Israeli drugmaker Teva Pharmaceuticals, currently the biggest generic pharmaceuticals firm in the world, got a boost for its proprietary business yesterday after winning approval in the USA for Azilect, the first once-daily oral treatment for Parkinson’s disease.
The US Food and Drug Administration (FDA) cleared Azilect (rasagiline) as initial monotherapy in early-stage Parkinson’s, as well as in combination with the standard drug levodopa for more advanced cases of the disease. Teva said it would launch the product within the next eight to 10 weeks.
Azilect hit a few hurdles on the way to US approval, with the Food and Drug Administration (FDA) asking for additional data on the drug in August 2005, but is already on the market in Europe and under regulatory review in Canada.
In a statement following the approval, the FDA noted that an increase in skin cancer has been observed in patients involved in the Azilect trials, but there is no evidence to directly link the drug to these cases.
“It appears that compared to the general population, patients with Parkinson's disease have an increased risk for this form of skin cancer,” said the agency. Teva has agreed to carry out a post-marketing study of Azilect in order to address the question of whether or not the drug increases this risk. Meanwhile, the Israeli company is also conducting a large clinical study – called ADAGIO – to see whether Azilect can slow the progression of Parkinson’s disease.

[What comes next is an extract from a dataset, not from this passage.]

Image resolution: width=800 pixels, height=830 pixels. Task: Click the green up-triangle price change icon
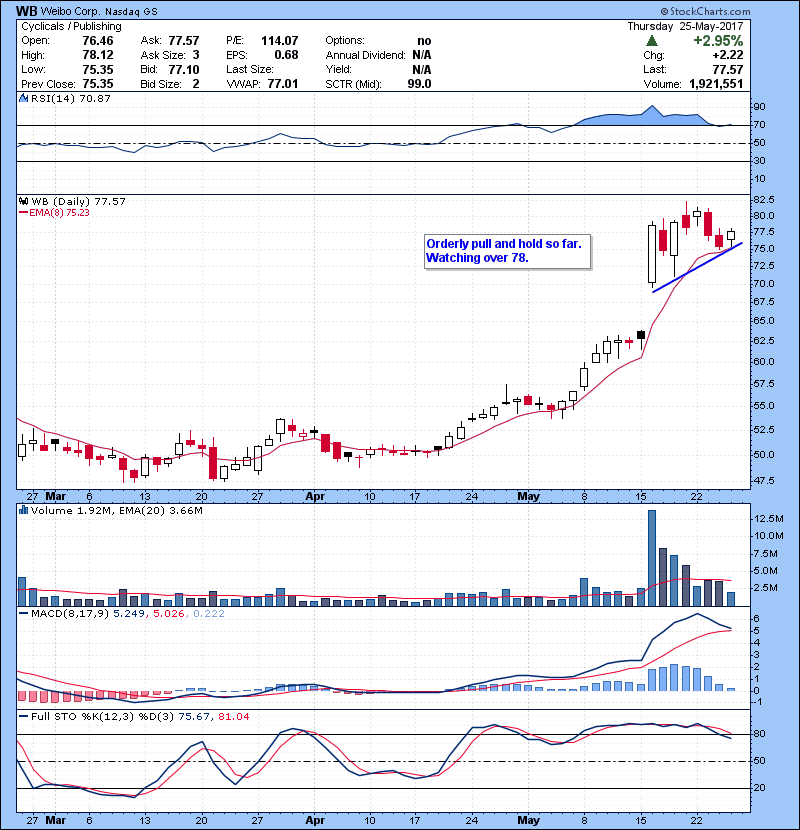[653, 41]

Azilect is Teva’s second proprietary drug after Copaxone (glatiramer acetate) for multiple sclerosis, and the company has doubled the salesforce at its Teva neuroscience marketing subsidiary on Copaxone’s stellar growth and in anticipation of the addition of Azilect to its stable.
The development of Azilect is part of a long-term alliance for co-development in Parkinson's disease and European marketing between Lundbeck and Teva. In the three major European markets, the UK, Germany and France Teva and Lundbeck co-promote Azilect. In the USA, Teva has an agreement to co-promote the drug with Eisai, although no decision on this has yet been taken.
Azilect is a second-generation selective irreversible monoamine oxidase type B (MAO-B) inhibitor that blocks the breakdown of dopamine, a substance in the brain needed to facilitate movement.
Parkinson's disease is a chronic, progressive, neurodegenerative disorder whose exact cause remains unknown. It is estimated that around 1.5 million people in the USA suffer from PD and, in 2005, global sales of drugs to treat the condition were about $3 billion.
“Parkinson's is a relentless disease with limited treatment options, and each new therapy is an important addition to the physicians' treatment options," said Steven Galson, head of the FDA's Center for Drug Evaluation and Research.